Years ago, the firm created a Diversity and Inclusion committee (D&I) to better focus their goal to build an inclusive staff that supports the community through advocacy, service and mentorship. The results at the firm have been a culture of giving back and a feeling of togetherness for the staff.

“Whether it’s collecting supplies to donate to a local shelter or asking for volunteers to help with food distribution, our service projects always get an amazing response from employees and have bonded us as a firm,” says Mollenthiel Fiore, who serves as a member of the D&I committee. “It really is special to get to collaborate with people in departments who I might not usually get a chance to work with, especially when the work is this meaningful.”

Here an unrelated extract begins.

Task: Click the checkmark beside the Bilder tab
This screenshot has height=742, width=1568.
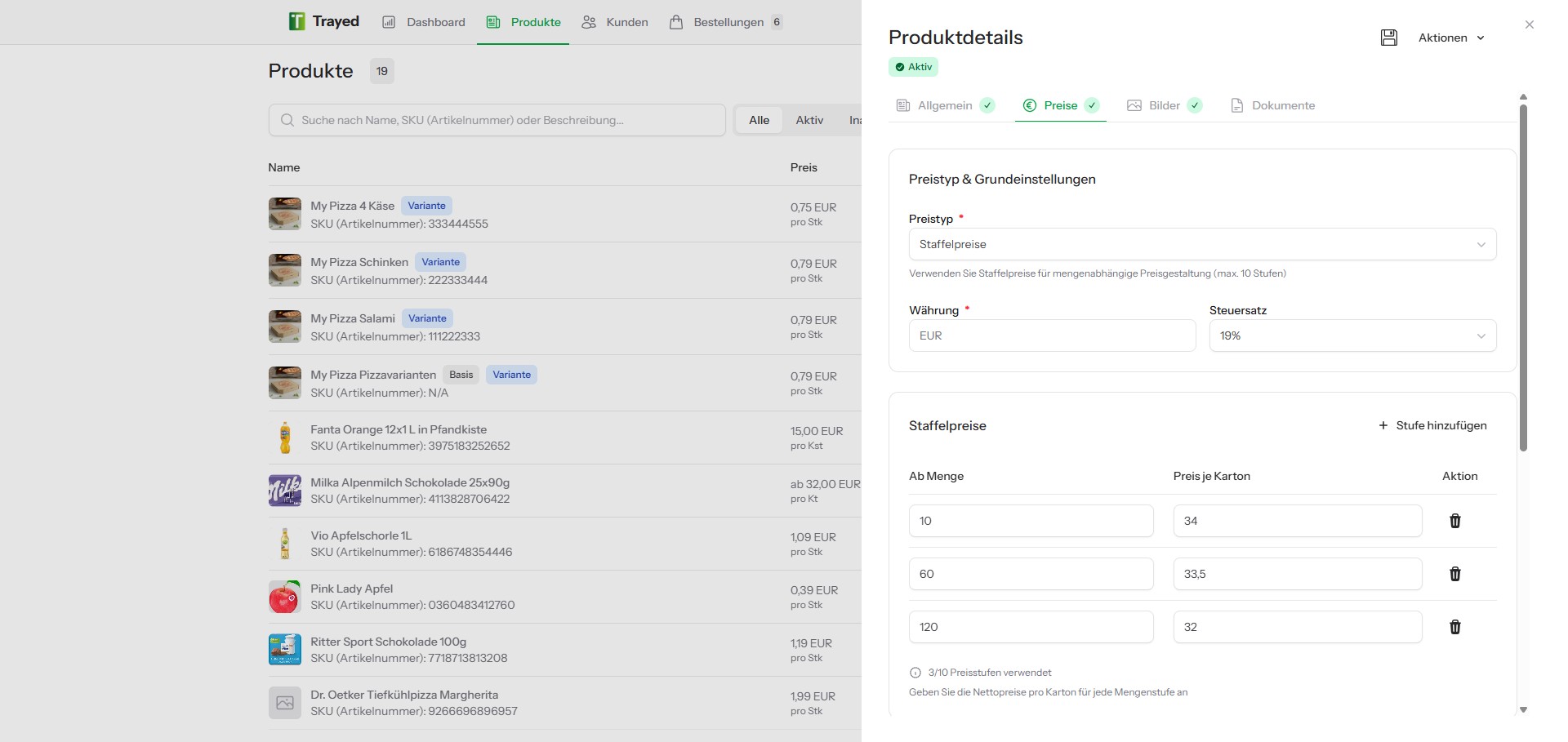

That spirit of giving back is seen in full force on the firm’s days of service, a project organized quarterly by the D&I committee. Employees volunteer on-site at local non-profits. Last year, the team visited the Providence House near Westampton, a shelter for women and children who have experienced domestic abuse.

“It’s not nearly enough anymore to sit back and hope for the best, we have to get out there and take action.”

Employees donated costumes, pumpkins and toys to families at Providence House

Capehart Scatchard employees painted the gazebo at Providence House


In all, the firm raised $900 and collected pumpkins and costumes that were delivered to the shelter for the families to celebrate Halloween. On the day of service, approximately 30 employees visited the shelter to clean rooms, organize a toy room, garden, paint the site’s gazebo and help with other projects. “The entire Capehart Scatchard team really came together to help the families at Providence House,” says Mollenthiel Fiore.

Throughout the pandemic, the firm has been fortunate enough to continue their service – thanks to many Zoom meetings – says Mollenthiel Fiore. In fact, it shone a light on the need for these service projects. “So many people in our communities were affected by the pandemic, and the work we do to give back became more important than ever. We are happy to be able to continue our partnerships, raise money and goods for local organizations.”

Representation matters

Every time the Capehart Scatchard team heads to a service project, Mollenthiel Fiore considers it much more than lending a helping hand to the community. As a daughter of Haitian immigrants and one of the first in her family to go to law school, she considers the projects an opportunity to be seen by the younger generations of South Jersey.

“The demographics of U.S. attorneys are not representative of the demographics of the U.S. population,” she says. “For many young people in this country, they don’t see themselves represented in the legal field. That can not only be damaging to a child’s self-esteem, but it can be discouraging for any of those children – or even young adults – who might consider joining the profession.”

Mollenthiel Fiore and the D&I committee at Capehart Scatchard work to find the best ways for their teams to show people in South Jersey and beyond the opportunities that are available to them – an effort that became more prevalent in the aftermath of the George Floyd shooting. “In the days following the shooting, I remember thinking, ‘It’s not nearly enough anymore to sit back and hope for the best, we have to get out there and take action,’” says Mollenthiel Fiore.

Since 2020, the committee has prioritized representation not only while recruiting new talent, but also by sharing information about underrepresented populations with employees of the firm through monthly newsletters. They’ve also taken the message directly to South Jersey’s youth.

“Many young people have left the law industry because they felt they didn’t fit in,” she says. “So we’ve partnered with nearby colleges like Rutgers Law School to participate in a mentorship program so we can help students feel that they belong in this field and encourage them to continue with this career, because we need more representation in law.”

The firm also does outreach with students at an earlier age through Camden schools, like providing resources they wouldn’t normally have access to and speaking to classes about the profession. “It’s important to have inclusion in all sectors,” says Mollenthiel Fiore. “We want to reach these students early to show them what is possible for their futures, the changes they can make and the effect they can have on people’s lives.”